What is expected:
Each line that includes "computer" must be copied from the records.

--- The input ---

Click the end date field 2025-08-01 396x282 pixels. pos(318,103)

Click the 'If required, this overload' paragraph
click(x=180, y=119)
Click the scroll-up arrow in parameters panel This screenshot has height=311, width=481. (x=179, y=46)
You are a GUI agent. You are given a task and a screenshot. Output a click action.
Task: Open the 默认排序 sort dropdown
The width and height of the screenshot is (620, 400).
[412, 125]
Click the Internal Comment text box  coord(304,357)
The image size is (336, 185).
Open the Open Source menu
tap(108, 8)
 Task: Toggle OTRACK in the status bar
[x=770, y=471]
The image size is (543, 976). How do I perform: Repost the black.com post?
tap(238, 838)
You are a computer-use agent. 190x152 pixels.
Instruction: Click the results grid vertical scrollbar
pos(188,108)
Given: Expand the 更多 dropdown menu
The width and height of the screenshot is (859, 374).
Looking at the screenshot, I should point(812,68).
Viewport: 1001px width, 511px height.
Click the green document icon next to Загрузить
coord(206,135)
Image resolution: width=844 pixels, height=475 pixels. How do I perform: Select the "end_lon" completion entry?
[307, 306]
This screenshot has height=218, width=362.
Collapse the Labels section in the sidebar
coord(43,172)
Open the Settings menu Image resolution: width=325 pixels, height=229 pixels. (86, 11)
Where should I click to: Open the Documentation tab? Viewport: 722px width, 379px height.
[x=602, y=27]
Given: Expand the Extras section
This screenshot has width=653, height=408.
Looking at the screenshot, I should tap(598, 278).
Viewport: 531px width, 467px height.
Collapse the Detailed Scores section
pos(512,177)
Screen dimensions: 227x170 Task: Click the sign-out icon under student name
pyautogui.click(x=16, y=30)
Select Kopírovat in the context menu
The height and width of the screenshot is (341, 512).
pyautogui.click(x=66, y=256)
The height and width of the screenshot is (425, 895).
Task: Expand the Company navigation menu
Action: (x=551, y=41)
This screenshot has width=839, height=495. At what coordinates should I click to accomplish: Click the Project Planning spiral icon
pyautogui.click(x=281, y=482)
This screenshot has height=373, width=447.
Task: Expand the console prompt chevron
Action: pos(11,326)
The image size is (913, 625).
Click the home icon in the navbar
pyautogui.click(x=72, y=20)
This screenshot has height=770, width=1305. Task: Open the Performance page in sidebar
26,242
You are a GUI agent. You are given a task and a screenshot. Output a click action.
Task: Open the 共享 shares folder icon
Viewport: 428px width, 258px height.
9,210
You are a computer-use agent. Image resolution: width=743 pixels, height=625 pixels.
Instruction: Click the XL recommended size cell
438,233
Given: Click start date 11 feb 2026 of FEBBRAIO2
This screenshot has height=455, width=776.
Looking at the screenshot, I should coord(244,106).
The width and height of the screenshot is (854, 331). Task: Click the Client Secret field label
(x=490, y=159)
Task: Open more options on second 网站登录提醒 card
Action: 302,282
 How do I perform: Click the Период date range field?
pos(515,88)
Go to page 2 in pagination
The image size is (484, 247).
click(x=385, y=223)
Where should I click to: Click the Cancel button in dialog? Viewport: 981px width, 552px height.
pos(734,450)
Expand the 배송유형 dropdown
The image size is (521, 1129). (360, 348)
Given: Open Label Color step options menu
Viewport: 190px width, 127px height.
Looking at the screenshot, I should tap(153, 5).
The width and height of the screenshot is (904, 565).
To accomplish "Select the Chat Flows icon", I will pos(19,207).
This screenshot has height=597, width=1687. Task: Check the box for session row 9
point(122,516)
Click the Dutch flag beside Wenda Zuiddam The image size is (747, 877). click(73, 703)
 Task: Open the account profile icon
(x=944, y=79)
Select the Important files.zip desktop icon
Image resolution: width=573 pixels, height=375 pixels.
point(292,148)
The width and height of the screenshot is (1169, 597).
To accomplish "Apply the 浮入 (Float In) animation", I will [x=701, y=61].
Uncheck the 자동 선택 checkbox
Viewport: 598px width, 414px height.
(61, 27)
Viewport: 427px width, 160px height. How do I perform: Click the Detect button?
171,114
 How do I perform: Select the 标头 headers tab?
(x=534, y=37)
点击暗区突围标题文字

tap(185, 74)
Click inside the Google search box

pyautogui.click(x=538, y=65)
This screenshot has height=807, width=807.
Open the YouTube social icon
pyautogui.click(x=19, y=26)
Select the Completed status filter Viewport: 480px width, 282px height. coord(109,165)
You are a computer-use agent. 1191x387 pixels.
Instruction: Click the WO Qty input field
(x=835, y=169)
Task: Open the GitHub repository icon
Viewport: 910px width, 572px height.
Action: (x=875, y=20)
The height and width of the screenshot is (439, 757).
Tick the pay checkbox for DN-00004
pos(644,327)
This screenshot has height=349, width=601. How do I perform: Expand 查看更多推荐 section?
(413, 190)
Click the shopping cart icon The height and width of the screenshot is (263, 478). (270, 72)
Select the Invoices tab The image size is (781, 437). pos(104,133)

---

Answer section:
You are a computer-use agent. 190x152 pixels.
You are a computer-use agent. Image resolution: width=743 pixels, height=625 pixels.
You are a computer-use agent. 1191x387 pixels.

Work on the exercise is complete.